Domino is a game played with a set of small rectangular wood or plastic blocks, each marked by dots resembling those on dice. The dominoes are arranged in a line of play, either lengthwise or crosswise, with the smallest end on the left. When a domino is “flicked” with a finger, it triggers a chain reaction that causes the other dominoes to fall over in sequence. The chain reaction has a rhythm and an aesthetic that makes many people enjoy watching it, much as we all admire the beauty of a well-done piece of artwork or architecture.

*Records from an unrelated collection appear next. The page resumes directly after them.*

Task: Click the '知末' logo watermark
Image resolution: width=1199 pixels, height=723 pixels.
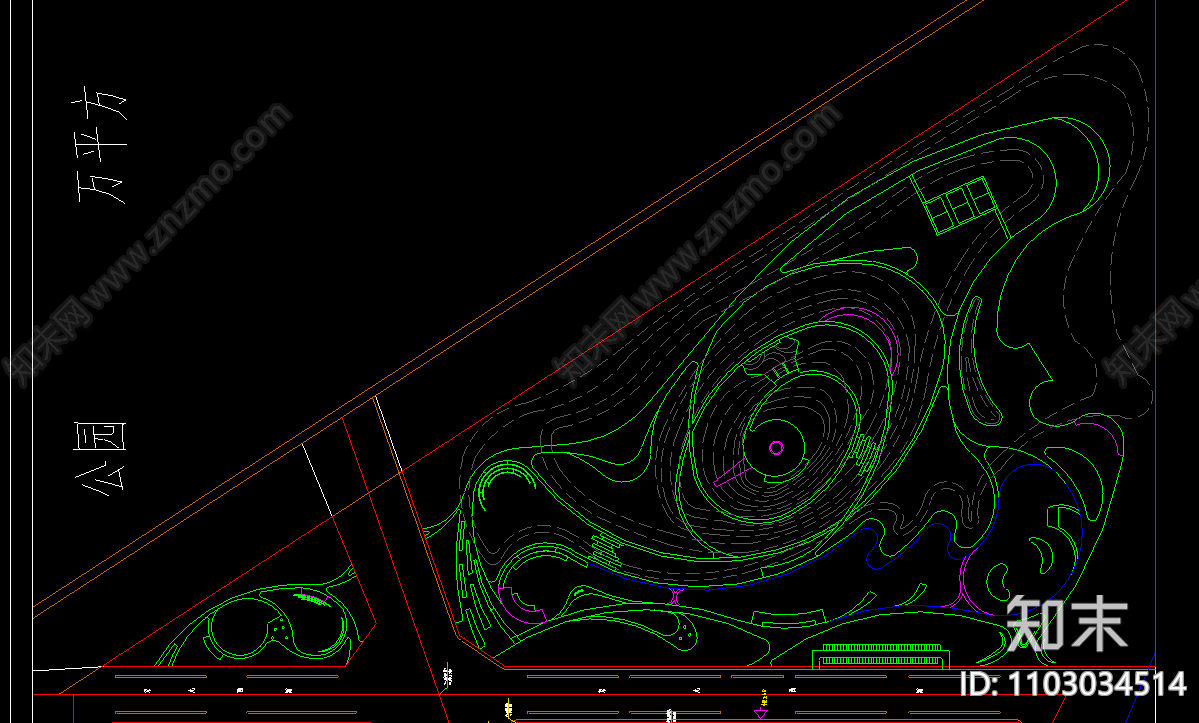Action: (x=1066, y=622)
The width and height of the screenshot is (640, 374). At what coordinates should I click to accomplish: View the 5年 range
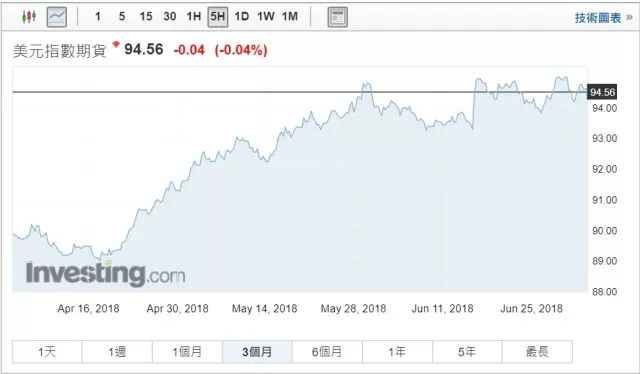tap(467, 352)
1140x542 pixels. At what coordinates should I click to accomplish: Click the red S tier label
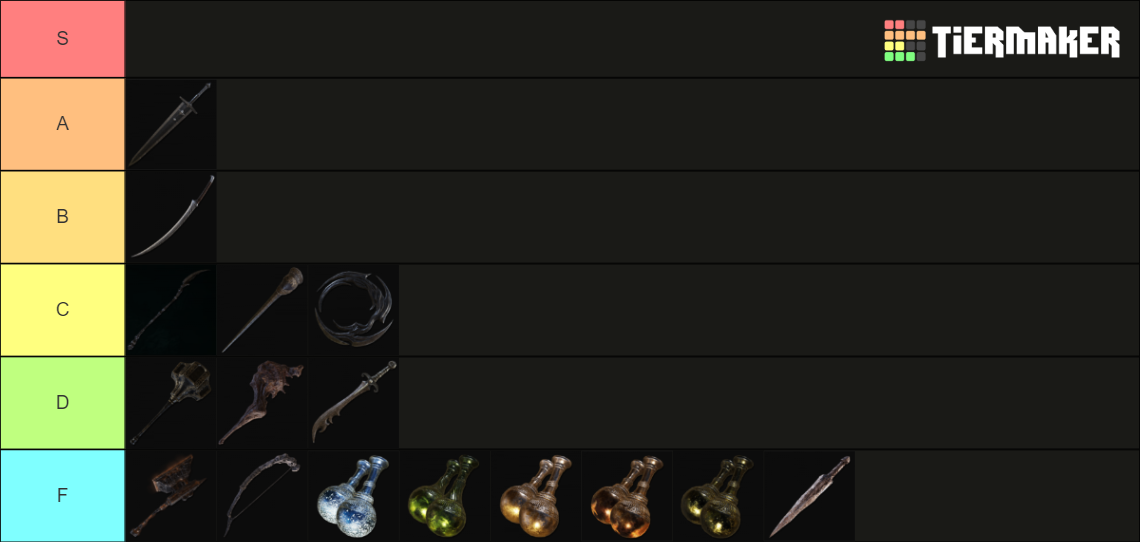[63, 39]
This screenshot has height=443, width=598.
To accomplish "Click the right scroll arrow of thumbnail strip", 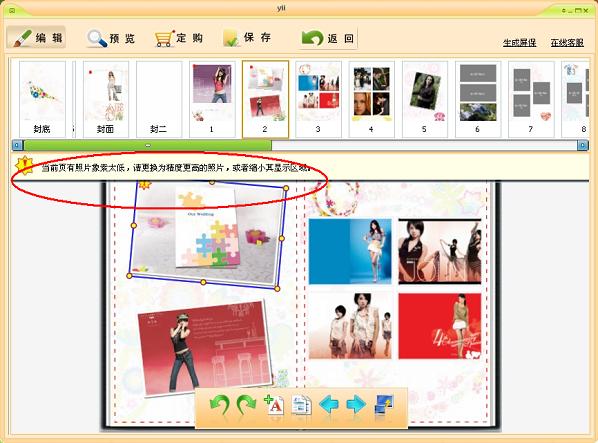I will (583, 145).
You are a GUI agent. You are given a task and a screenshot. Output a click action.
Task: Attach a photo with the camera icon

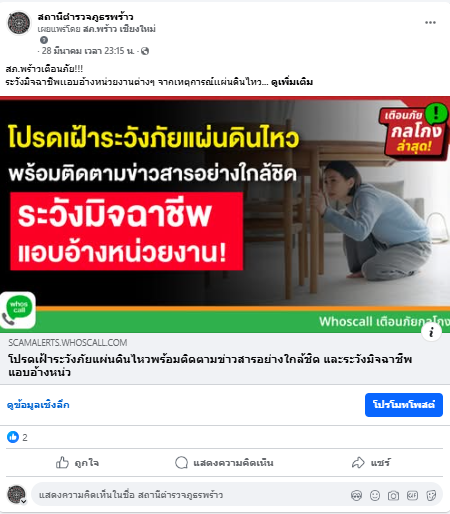coord(393,495)
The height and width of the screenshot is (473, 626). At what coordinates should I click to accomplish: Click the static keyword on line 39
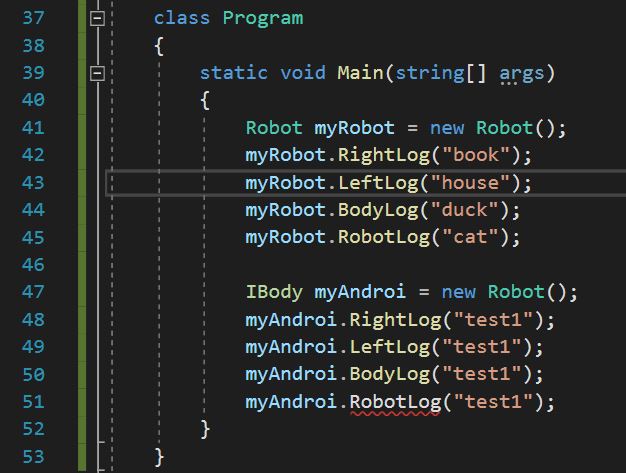tap(234, 73)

The rules of domino vary, but most sets feature two suits of numbers. Each suit has a number of dominoes that are all the same color, such as red or white. Some larger domino sets have a single domino that belongs to both suits, for example a five of hearts and a three of spades. A domino can also feature an image, a symbol, or even a picture of a person or place, making the game more interesting to play.

When Lily Hevesh first got her grandparents’ classic 28-piece set as a child, she was hooked on the idea of setting up dominoes in straight or curved lines and then flicking one to start the chain reaction. Now, at 20, she’s a professional domino artist who creates mind-blowing setups for movies, TV shows, and events such as a Katy Perry album launch. Her YouTube channel, Hevesh5, has more than 2 million subscribers.

Hevesh says her creative process for creating a domino layout begins with thinking about a theme or purpose. She then brainstorms images and words related to that theme or purpose. Next, she lays out her design on a large piece of paper. She draws arrows to show the direction in which the dominoes will fall, then determines how many dominoes she’ll need for each part of the design.

Physicist Stephen Morris, who explains the domino effect in a video on his website, says that when a domino is stood upright, it has potential energy based on its position. When you lift a domino against the pull of gravity, it converts that potential energy to kinetic energy. That kinetic energy then travels to the next domino, giving it the push it needs to topple. And so on, until all the dominoes have fallen.

In some games, the player who draws the highest double is entitled to seat himself. If there is a tie, the winner may draw additional tiles from the stock and add them to his hand. The excess tiles are then returned to the stock and reshuffled before another player draws his hand.

The player who seats himself first may also be referred to as the setter, the downer, or the leader. Some games require that a player who draws an extra tile for his hand return it to the stock without looking at it. The other players may then draw from that extra hand or purchase the excess tile at a price (See Passing and Byeing) later in the game.